The small picture at right from 1961 (before the Bel Air Fire) was reproduced in the Los Angeles Times, and I've marked the College in yellow. It really shows what a visible landmark the College was in the 70 years before the Getty Center was built.
The picture at top is taken from the west in 1956 or -57. Alone on its hill, the College could see -- and be seen from -- much of Los Angeles. It's astonishing to see how bare the canyon was in those days before the 405 pushed through.
Our oldest alumnae still long for the days when you could see the Mount from Santa Monica, the only light source in the otherwise black mountain front. The shrine to Our Lady of the Mount on the western slope was lit up all night and served as a beacon to boats out on the Bay.

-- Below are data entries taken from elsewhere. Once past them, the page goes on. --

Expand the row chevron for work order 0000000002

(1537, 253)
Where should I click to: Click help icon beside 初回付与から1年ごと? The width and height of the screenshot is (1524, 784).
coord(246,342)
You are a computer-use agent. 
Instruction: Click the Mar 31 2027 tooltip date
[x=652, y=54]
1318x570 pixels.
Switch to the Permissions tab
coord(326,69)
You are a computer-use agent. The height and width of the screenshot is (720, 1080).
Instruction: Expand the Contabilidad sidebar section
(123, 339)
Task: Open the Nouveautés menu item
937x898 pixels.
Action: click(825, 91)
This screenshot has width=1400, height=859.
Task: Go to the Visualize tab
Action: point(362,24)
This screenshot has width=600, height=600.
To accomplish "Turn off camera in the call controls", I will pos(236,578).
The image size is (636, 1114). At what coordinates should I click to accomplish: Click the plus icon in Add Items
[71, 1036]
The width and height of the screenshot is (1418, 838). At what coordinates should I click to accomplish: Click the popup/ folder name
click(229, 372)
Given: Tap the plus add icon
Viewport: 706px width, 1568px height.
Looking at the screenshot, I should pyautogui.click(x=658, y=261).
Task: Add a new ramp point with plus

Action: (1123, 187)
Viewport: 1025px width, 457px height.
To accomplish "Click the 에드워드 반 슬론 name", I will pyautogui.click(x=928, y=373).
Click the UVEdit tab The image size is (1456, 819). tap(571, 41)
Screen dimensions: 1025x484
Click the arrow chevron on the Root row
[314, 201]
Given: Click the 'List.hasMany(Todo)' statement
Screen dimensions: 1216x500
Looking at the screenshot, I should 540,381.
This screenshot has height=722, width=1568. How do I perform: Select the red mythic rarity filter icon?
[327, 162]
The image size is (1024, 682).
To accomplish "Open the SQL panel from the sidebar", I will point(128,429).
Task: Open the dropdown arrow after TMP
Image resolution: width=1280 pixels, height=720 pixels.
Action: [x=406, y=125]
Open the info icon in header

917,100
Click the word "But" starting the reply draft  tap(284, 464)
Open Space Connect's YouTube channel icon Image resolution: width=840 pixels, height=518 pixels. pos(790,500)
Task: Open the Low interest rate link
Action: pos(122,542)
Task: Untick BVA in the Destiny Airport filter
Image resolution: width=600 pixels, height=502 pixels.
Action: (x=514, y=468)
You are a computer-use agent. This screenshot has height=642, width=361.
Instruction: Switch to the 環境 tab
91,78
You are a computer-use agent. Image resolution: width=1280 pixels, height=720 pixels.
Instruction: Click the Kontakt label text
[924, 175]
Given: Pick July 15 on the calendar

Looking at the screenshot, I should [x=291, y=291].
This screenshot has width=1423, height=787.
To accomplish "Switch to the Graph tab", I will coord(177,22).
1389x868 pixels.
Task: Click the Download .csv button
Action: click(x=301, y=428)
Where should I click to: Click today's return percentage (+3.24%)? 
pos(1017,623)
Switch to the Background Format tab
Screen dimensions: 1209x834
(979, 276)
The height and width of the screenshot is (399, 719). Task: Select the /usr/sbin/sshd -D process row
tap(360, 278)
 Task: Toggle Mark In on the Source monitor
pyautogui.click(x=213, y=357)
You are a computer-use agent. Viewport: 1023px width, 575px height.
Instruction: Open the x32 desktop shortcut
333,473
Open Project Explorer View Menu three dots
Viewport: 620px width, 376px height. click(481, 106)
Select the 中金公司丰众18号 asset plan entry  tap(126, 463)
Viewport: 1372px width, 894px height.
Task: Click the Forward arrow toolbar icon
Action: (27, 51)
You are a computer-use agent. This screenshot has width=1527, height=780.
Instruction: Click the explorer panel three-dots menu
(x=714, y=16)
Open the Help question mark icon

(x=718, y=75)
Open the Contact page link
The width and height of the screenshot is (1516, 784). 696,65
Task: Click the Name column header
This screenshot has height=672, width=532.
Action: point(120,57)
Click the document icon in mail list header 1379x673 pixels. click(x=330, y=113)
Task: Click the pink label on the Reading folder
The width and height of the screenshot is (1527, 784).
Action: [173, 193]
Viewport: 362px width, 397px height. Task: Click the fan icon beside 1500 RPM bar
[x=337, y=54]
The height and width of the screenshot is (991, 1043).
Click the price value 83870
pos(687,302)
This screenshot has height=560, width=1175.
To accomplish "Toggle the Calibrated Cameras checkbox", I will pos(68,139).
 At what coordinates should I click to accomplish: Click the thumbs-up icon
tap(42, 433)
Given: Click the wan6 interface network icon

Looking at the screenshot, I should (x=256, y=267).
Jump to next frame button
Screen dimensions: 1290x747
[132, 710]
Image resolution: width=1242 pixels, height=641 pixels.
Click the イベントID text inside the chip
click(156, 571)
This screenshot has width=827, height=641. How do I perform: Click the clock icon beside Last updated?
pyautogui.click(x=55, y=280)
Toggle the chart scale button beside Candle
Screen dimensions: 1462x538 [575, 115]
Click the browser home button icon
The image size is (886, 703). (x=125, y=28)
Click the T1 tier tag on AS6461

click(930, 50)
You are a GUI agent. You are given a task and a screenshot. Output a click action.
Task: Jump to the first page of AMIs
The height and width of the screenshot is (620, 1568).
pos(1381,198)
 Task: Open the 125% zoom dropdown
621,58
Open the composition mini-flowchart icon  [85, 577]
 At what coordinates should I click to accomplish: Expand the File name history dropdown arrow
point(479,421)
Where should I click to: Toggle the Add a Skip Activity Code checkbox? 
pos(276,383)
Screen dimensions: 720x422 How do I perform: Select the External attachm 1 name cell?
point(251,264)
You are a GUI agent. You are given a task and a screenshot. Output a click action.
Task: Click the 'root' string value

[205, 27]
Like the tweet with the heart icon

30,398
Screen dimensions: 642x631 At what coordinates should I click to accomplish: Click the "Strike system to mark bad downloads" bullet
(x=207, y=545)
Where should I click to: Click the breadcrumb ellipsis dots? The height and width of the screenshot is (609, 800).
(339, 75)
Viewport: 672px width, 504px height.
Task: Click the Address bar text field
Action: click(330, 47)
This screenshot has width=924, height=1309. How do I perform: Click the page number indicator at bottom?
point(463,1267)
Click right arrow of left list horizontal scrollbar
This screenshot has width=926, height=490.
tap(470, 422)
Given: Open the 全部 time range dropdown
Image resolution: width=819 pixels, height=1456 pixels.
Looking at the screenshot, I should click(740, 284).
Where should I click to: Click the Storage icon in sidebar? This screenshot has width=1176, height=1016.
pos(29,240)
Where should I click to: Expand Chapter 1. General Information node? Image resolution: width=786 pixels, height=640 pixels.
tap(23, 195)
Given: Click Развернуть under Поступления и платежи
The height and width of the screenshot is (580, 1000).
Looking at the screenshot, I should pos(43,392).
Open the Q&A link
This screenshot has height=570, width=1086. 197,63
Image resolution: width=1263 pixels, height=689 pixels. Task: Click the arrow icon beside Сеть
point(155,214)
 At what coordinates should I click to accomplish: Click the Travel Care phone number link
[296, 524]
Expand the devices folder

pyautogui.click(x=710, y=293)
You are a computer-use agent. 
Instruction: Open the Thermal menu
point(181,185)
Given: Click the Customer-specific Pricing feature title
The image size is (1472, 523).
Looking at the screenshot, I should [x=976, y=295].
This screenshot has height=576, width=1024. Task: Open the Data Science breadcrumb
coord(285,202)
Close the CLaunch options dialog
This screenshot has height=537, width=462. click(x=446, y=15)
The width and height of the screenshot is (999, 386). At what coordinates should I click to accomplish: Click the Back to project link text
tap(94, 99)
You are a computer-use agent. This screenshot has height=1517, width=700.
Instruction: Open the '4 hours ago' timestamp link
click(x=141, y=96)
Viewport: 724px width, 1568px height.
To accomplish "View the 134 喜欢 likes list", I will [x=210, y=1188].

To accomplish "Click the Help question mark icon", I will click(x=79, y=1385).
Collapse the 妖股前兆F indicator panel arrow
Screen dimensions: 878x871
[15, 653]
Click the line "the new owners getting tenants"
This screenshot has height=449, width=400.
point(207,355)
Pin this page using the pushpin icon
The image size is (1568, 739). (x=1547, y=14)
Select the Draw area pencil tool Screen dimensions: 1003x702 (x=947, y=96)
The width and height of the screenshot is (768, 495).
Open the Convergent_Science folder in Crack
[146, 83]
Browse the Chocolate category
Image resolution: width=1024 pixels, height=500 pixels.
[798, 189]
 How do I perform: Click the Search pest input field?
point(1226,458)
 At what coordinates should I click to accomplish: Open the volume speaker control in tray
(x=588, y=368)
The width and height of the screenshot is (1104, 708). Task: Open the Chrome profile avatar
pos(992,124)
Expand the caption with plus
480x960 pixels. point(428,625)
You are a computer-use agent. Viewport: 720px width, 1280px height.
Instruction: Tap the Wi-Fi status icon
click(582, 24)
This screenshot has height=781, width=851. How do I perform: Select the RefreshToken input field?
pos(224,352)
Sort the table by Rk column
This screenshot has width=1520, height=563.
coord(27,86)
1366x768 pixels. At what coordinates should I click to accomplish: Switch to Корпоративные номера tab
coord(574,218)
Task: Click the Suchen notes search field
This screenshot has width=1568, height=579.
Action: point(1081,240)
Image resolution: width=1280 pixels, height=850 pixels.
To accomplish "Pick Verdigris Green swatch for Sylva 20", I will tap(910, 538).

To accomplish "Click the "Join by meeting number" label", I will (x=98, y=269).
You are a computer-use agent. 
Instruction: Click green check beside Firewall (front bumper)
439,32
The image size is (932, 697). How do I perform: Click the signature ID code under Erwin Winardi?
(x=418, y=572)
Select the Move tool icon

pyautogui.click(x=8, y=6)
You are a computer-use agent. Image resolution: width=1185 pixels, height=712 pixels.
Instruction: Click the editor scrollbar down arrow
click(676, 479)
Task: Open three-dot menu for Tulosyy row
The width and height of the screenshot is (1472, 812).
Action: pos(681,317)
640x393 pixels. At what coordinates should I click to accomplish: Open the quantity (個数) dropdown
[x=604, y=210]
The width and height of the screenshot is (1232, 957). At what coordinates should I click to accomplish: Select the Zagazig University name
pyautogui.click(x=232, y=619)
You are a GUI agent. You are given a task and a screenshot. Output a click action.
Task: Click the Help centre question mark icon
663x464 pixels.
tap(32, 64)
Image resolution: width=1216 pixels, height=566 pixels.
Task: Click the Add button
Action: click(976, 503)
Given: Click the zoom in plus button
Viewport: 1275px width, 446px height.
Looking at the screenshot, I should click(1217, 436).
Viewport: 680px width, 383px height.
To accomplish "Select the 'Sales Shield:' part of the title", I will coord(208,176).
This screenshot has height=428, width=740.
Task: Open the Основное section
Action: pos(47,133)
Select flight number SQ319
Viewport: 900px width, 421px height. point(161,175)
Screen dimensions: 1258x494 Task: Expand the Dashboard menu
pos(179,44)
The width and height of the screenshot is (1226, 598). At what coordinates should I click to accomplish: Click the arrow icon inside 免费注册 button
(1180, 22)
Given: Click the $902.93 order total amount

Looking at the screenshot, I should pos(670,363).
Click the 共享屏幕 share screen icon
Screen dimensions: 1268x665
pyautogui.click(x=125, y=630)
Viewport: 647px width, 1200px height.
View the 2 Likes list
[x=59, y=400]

As the college grew, so did its nighttime signature. One night early in World War II, a panicky neighbor called the college to demand that the spotlights illuminating Mary Chapel be doused immediately lest the Japanese home in on them and bomb the Westside. The College complied.
A few people express quiet regret about the loss of the Mount's landmark prominence in the shadow of the Getty. One of the CSJs told me last year that the community had always been told that their 180-degree view from Carondelet Center was to be "preserved in perpetuity," and that the entire canyon was part of some kind of "trust" that would prevent construction. The sisters were as surprised as anyone when the Getty Trust proved otherwise.
The college is closing for Carmageddon (as is the Getty). It's hard enough to get here on a normal day! For one weekend, though, the Sepulveda Pass will revert to impassable and the Mount will enjoy a bit of its old solitude.